Study text:
________________________
New research from Totaljobs has revealed that the UK’s advertising industry has the largest number of people seeking a move out of the sector after the military.
Totaljobs’ survey showed that more than two million UK workers are planning on changing jobs before Christmas – many of them in the advertising and media sectors.
In fact, overall, 6% of the UK workforce are already on their notice period, whilst a further 26% actively job hunting as the labour market kicks into gear and workers plan their next career move.
Totaljobs has analysed more than 4.2 million job changes from 2015 onwards, and surveyed nearly 4,500 jobseekers from the Totaljobs database alongside 2,000 UK workers via Opinium, to provide the UK’s most comprehensive overview of career change trends.
The research shows not only an increase in people starting new jobs in the months ahead, but an expected rise in industry-hopping, with 75% of jobseekers from the Totaljobs database reporting they are more likely to consider working in a different industry following Covid-19.
Totaljobs’ analysis of 4.2 million job changes from 2015 onwards shows that 52% of job moves involve switching to a different industry altogether, while 48% remain in the same industry.
________________________
Explore the material:
1. Summarize the Totaljobs research text in two sentences.
2. Extend the Totaljobs research text with the next paragraph, picking up after its final sentence.
You will not need the material that follows.

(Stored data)
________________________
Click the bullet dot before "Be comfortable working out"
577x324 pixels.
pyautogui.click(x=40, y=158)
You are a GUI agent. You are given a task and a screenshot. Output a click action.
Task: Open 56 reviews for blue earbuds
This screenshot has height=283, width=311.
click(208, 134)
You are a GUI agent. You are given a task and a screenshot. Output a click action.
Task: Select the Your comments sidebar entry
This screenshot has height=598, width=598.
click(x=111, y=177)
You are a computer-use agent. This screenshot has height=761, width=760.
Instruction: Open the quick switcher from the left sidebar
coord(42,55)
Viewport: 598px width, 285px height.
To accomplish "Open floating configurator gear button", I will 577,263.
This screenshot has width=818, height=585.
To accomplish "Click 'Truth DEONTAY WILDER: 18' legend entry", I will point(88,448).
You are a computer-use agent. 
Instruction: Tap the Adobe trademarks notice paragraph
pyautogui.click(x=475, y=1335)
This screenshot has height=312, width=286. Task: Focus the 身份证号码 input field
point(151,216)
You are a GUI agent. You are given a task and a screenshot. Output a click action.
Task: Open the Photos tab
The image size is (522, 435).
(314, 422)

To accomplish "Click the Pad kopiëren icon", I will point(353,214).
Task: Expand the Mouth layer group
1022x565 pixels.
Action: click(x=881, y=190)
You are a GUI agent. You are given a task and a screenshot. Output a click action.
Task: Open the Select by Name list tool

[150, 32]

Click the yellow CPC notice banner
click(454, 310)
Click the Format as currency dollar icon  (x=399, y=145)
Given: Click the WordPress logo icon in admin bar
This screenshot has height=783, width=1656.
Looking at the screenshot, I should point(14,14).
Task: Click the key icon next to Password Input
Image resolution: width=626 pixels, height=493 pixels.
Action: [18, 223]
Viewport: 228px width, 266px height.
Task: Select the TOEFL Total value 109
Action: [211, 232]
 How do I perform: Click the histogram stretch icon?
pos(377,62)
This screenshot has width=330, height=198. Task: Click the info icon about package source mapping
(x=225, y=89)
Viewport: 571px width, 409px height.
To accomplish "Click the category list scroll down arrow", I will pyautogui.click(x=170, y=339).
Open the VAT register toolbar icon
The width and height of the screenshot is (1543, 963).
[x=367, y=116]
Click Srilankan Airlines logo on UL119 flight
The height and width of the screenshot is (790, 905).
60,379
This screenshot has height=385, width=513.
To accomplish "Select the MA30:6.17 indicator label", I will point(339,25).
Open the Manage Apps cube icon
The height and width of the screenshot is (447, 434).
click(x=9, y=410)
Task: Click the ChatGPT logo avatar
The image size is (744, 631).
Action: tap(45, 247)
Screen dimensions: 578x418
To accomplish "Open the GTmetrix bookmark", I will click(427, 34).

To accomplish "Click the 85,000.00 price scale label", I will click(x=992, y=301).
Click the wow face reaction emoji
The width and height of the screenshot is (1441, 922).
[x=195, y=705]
________________________
Results of the exercise:
1. Totaljobs research found that, after the military, the UK's advertising industry has the most people wanting to leave their sector, and more than two million UK workers plan to change jobs before Christmas. Its analysis of more than 4.2 million job changes since 2015 shows that 52% of moves involve switching industries, and 75% of jobseekers in its database say they are more likely to consider a different industry following Covid-19.

2.
Some sectors report higher retention rates than others, with Totaljobs’ career changes analysis revealing people in HR are more likely to stay within the sector when securing a new job (64%), followed by Design (62%) and IT (62%).
Ad industry leavers
Looking at the total number of job moves within each industry, the following sectors saw the highest proportion of people leaving: The Military (47%), Advertising (42%), Public Sector, Farming and agriculture and Charity (all 41%).
How loyal someone is to their employer also varies significantly between industries, with Public Sector and Policing staff staying with the same employer for an average of 8.9 years, followed by Arts and Entertainment employees (8.8 years on average).
Marketing/PR retention among lowest
At the other end of the scale, Marketing and PR employers see staff stay with the company for the shortest amount of time, at 5.5 and 5.6 years respectively.
Cross-industry career switching set to increase
Looking ahead, a quarter of workers (25%) plan to change jobs in the next two years, with an estimated 3.5 million planning on changing industry.
When looking at specific industries, 49% of those working in construction are actively looking for jobs or are on their notice period, along with 41% of those in administration and 38% in IT.
When considering the motivations for future career moves, the majority (57%) of jobseekers cited work-life balance as the key reason, above a higher salary (52%) and learning new skills (38%).
The impact of the pandemic on work priorities can also be seen in that over three quarters of people (76%) say work-life balance is now more important to them.
Career changes in the Covid-era
Candidate research showed a third (34%) of people who started work in a different industry during the Covid-era cited were driven to switch industries out of necessity – reflecting the impact of the pandemic on business operations, consumer demand levels, and employment opportunities across the UK.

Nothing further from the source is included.